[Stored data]
○ ○ ○ ○ ○ ○ ○

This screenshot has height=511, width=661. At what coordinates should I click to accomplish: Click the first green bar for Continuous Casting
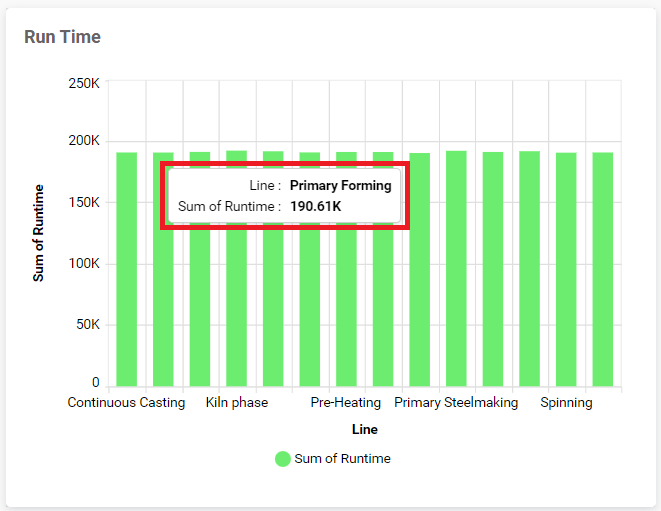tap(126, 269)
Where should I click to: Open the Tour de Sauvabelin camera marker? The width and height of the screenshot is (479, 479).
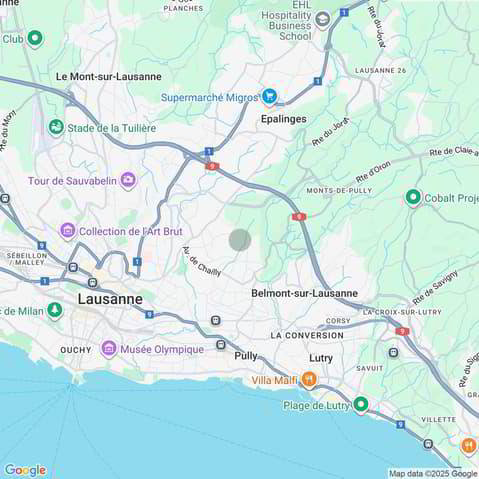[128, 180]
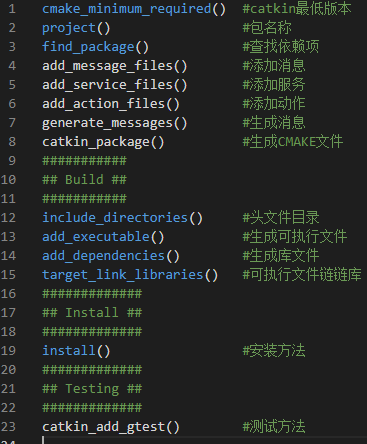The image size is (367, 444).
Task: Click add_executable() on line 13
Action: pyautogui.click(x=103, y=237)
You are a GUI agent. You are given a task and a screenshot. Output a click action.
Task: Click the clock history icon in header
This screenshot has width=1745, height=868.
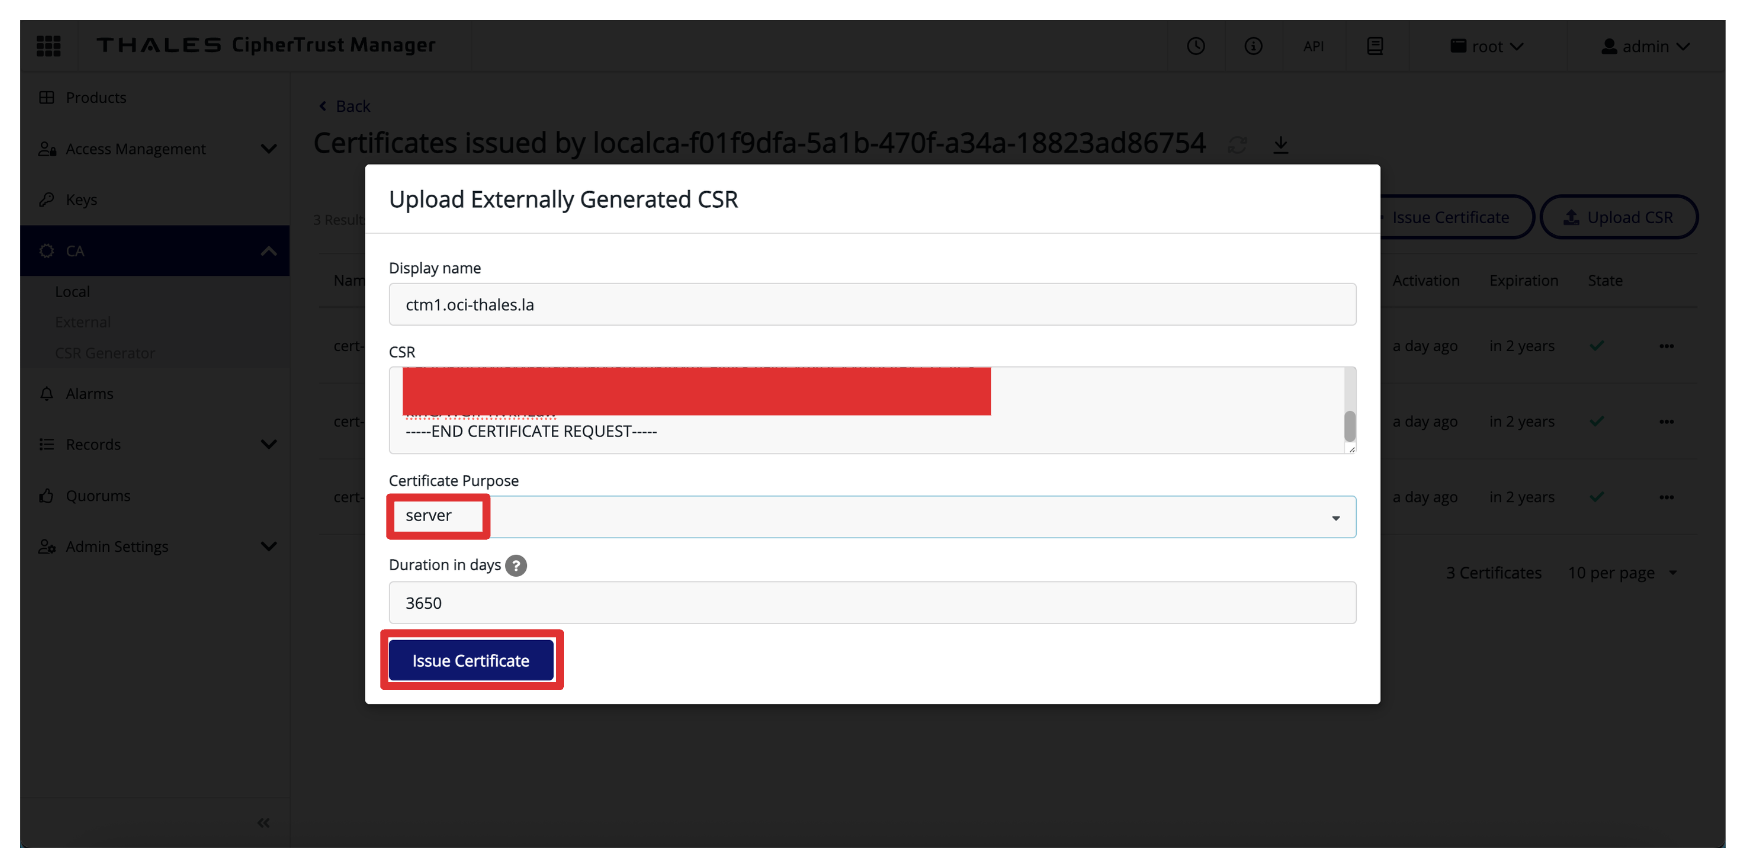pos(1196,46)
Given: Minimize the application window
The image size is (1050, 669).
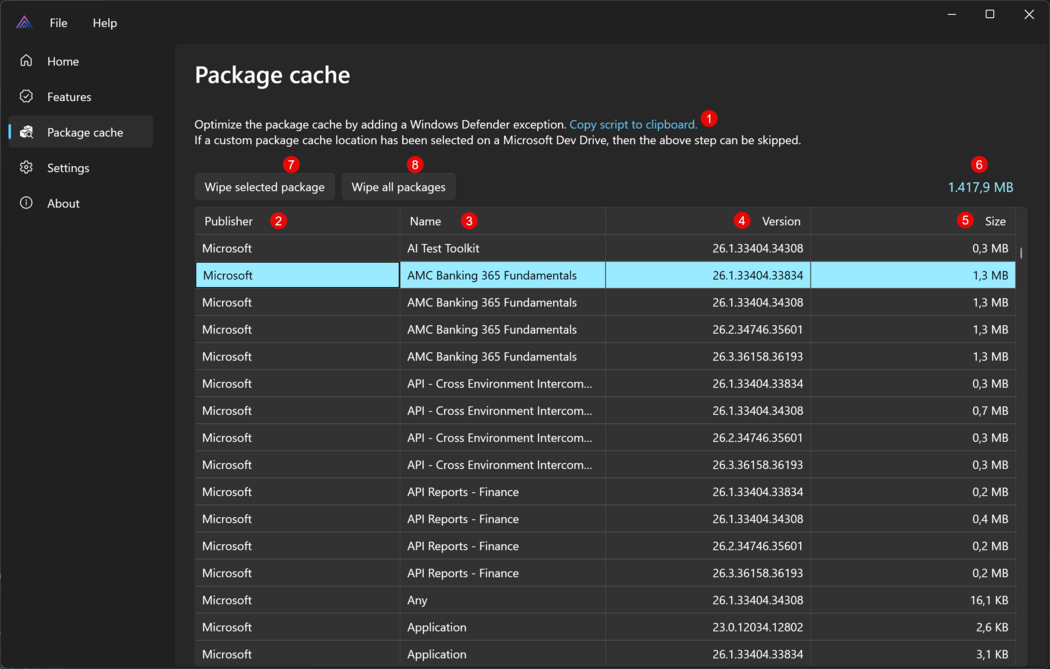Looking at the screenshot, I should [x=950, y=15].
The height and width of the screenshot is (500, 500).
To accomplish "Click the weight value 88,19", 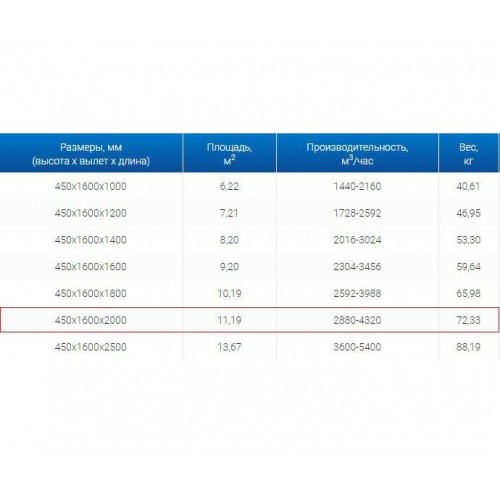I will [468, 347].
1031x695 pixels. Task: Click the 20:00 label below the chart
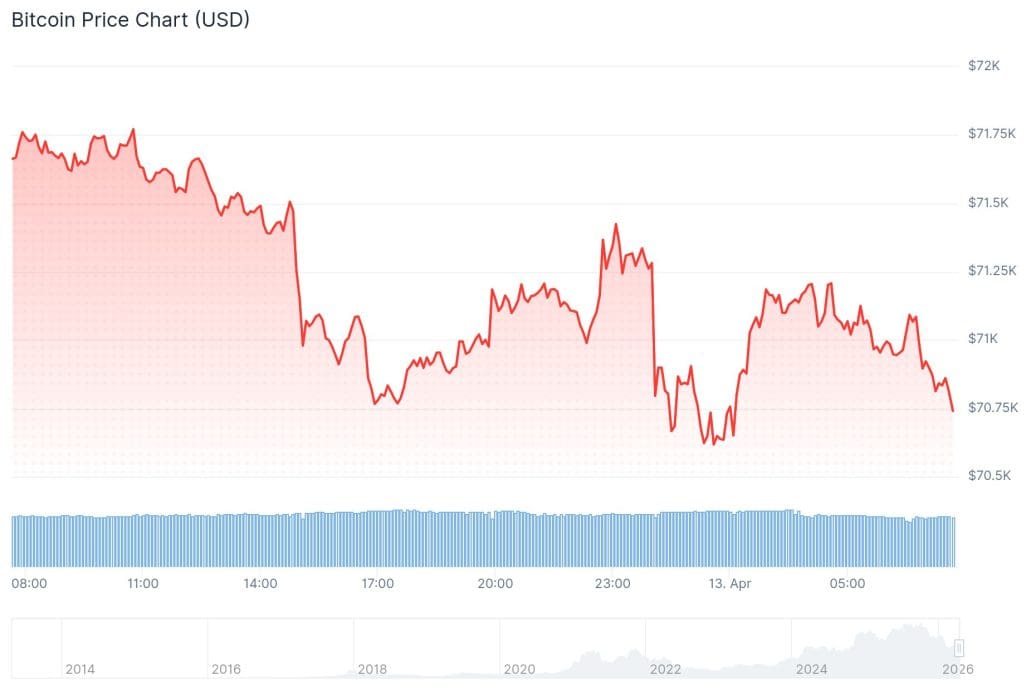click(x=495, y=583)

○ ○ ○ ○ ○ ○ ○

Exercise description:
Once the pictures are set aside, what is needed is the lines from the line with "1031x695 pixels. Task: Click" through the end of the data, written out exactly and alone.

Written response:
1031x695 pixels. Task: Click the 20:00 label below the chart
click(x=495, y=583)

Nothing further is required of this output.